Luzhi, dans la province du Jiangsu, constitue avec ses voisines Tongli et Zhouzhuang, une des villes formant la « campagne des eaux » que l’Unesco a inscrit au patrimoine mondial. Canaux et ponts sillonnent ces anciennes bourgades historiques. À une heure de route de Shangaï, c'est un moyen de s'immerger dans la Chine traditionnelle, ou les pelleteuses du monde moderne n'ont pas encore accès.
Franchi le robuste pont qui la sépare de la modernité du reste des grandes rues, la vieille ville de Luzhi s'ouvre sur une place tentaculaire. Une petite plaine en pierre d’où partent des myriades de ruelles étroites. Il faut s’égarer rapidement et se perdre entre les maisons traditionnelles, au détour de sa quarantaine de ponts, ses petites rues pavées et ses maisons Ming et Qing ornées de lanternes, au charme indéniable.
Le temps s'étire dans ce lieu exclusivement piétonnier, bercé par les calmes canaux. Au fil de ce dédale, on découvre des autels désaffectés où restent l'empreinte ancienne et chaude des cierges de dévotion, où quelques rebuts ont fini par remplacer l’offrande quotidienne. Les tortues d’eau, pas si folles, installées au pied des restaurants, disparaissent quand le regard européen s’approche. Nous découvrons un gigantesque ginkgo, trônant dans l'enceinte de l'ancien temple Baosheng. Il a, parait-il, plus de 1400 ans.

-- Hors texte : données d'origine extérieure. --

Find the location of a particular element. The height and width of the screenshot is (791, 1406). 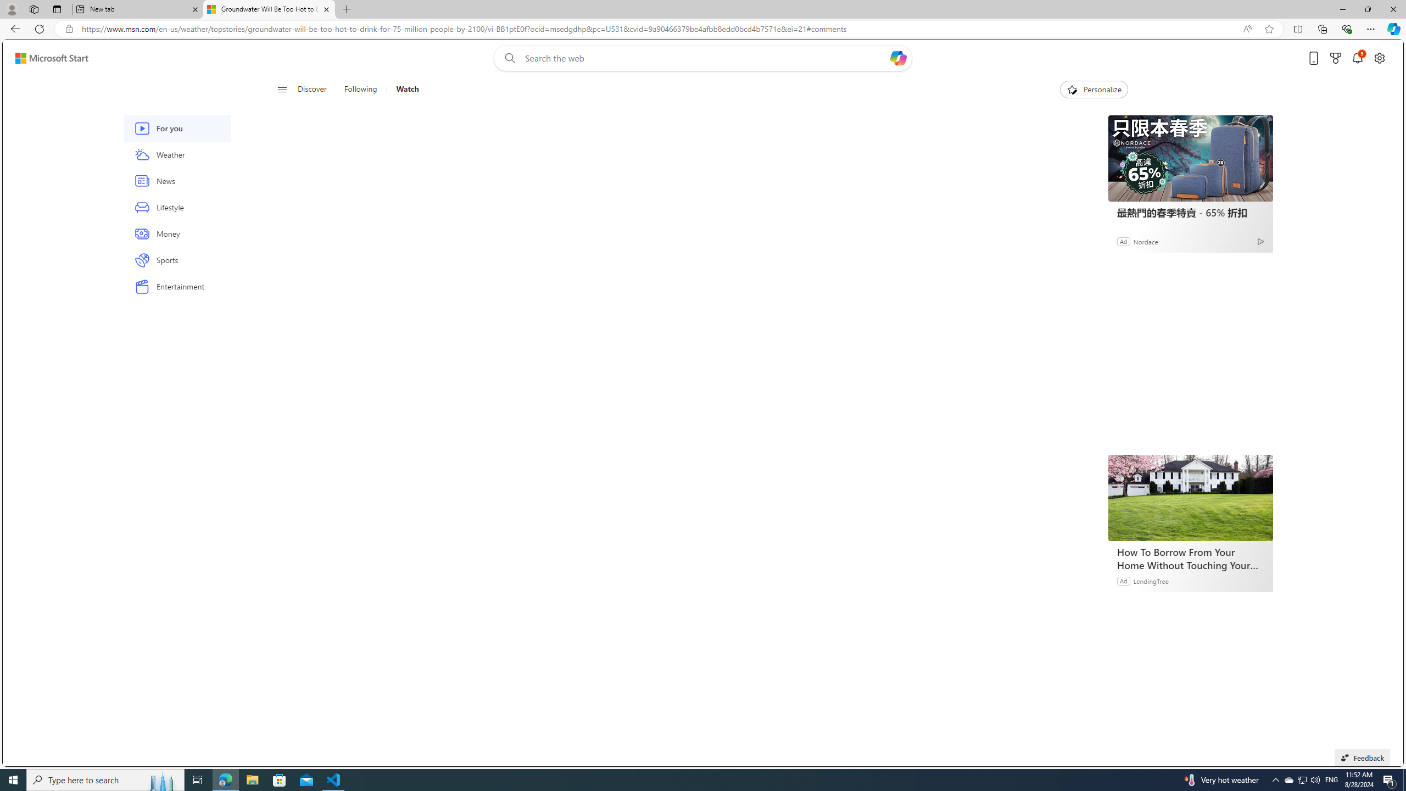

'Open settings' is located at coordinates (1379, 58).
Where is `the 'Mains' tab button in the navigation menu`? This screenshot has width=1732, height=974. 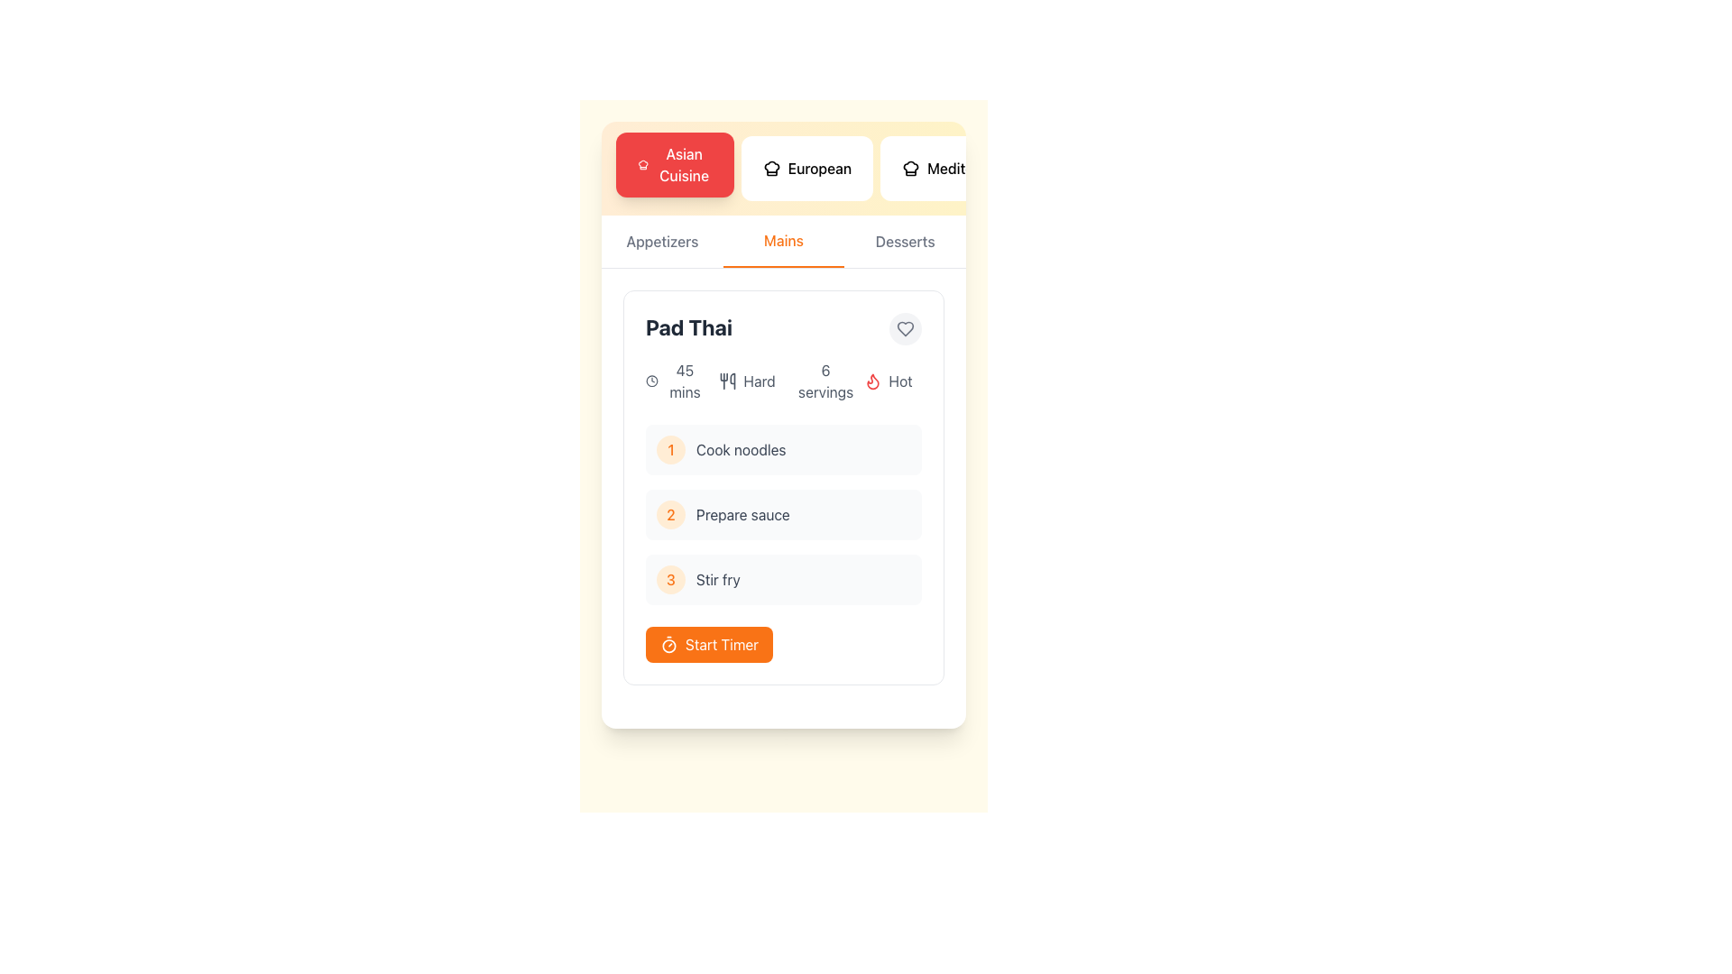 the 'Mains' tab button in the navigation menu is located at coordinates (783, 240).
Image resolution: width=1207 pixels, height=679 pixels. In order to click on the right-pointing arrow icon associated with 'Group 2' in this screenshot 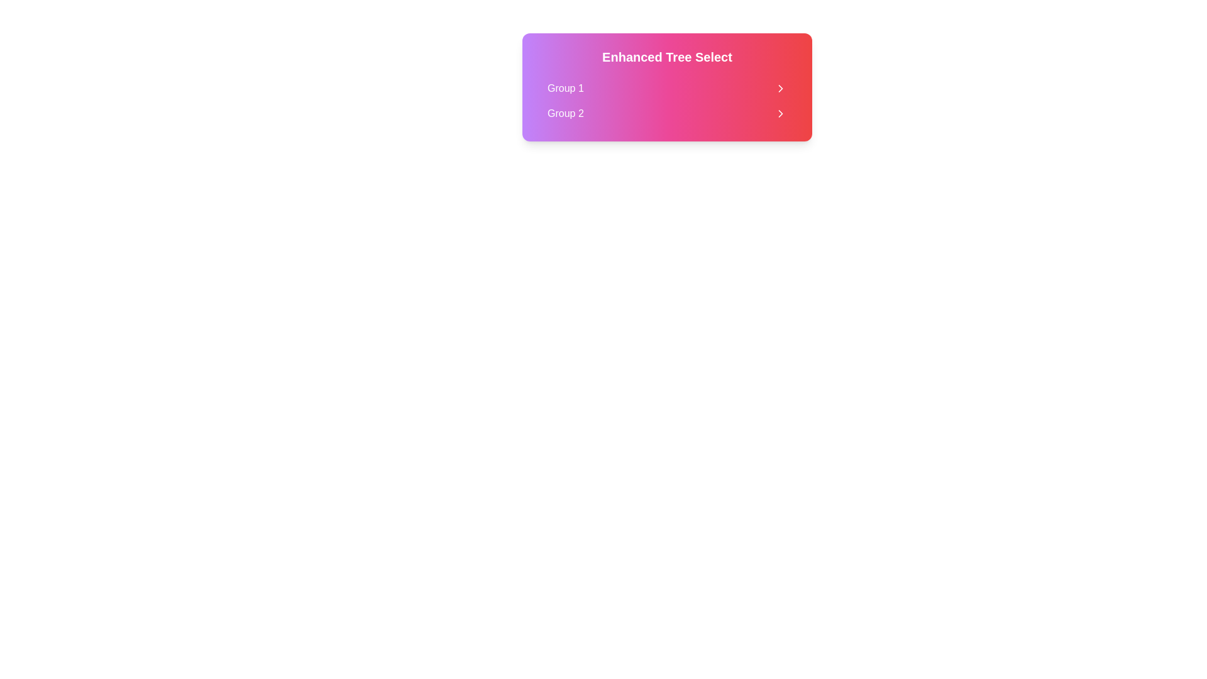, I will do `click(780, 114)`.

Les canaux, véritables artères de la vieille ville ne sont pas comparables à ceux d’une Venise de Chine où à d'autres cités chinoises de l'est, mais abritent ici un lavoir, là un lieu de pêche, ressource importante pour les habitants. Parmi les petites maisons, ceux-ci passent le temps paisiblement, à l'abri derrière leurs persiennes. On s’étonne de la cohabitation de boutiques modernes avec ces chalands qui confectionnent à la main des brioches salées caramélisées. Un télescopage temporel pourtant si naturel ici mais l'esprit de la vieille ville est toujours vivace et le calme, surprenant.

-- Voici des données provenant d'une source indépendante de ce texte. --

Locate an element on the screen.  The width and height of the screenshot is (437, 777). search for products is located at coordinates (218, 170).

Le dédale de rues finit par perdre les touristes que nous sommes. Les locaux, eux, sont en terrain conquis. Nous étions quatre, deux enfants et deux adultes, à observer le marchand de graine, le luthier en bordure d’eau, quand un homme s’est imposé devant nous. Avec son costume trop gris, sa chemise trop propre, il a d’emblée demandé qui nous étions. Nous sommes des touristes, des touristes en quête de découverte au-delà du décor. Il a semblé approuver puis est reparti dans une ruelle latérale. Pour réapparaître comme un diablotin, devant nous, juste cinquante mètres plus loin.

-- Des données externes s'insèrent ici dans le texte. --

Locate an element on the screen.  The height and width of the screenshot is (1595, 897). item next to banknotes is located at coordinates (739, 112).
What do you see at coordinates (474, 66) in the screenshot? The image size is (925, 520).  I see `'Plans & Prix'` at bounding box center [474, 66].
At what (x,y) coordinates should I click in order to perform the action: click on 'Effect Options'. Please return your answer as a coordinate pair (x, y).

Mais, quand même, d'où venaient ces enfants ? Exprimé dans un anglais parfait, alors que dans cette petite cité, la calculette est davantage le langage universel. Il a opiné. Puis est retourné, nous dépassant. Pour, de nouveau, rejaillir au coin d’une autre rue. Alors nous avons décidé de prendre la photographie avec ce surveillant de fortune.
Le Parti trouvera sans doute très étrange qu’un grand blond et une petite française se promènent dans ces rues où la ferveur commerciale n’a pas encore tissé sa toile . Il s’étonnera encore davantage des deux fillettes chinoises qui les accompagnent. Et il restera gêné, quand on lui expliquera qu’un bon camarade a posé au milieu de deux jeunes filles adoptées en ce début de siècle…
Lorsque nous avons quitté la place et repassé le pont, revenant sur nos pas vers la ville moderne, son regard semblait nous suivre encore, d’une petite rue de ci-de là… Promis nous referons cette croisière sur les canaux historiques de cette charmante cité.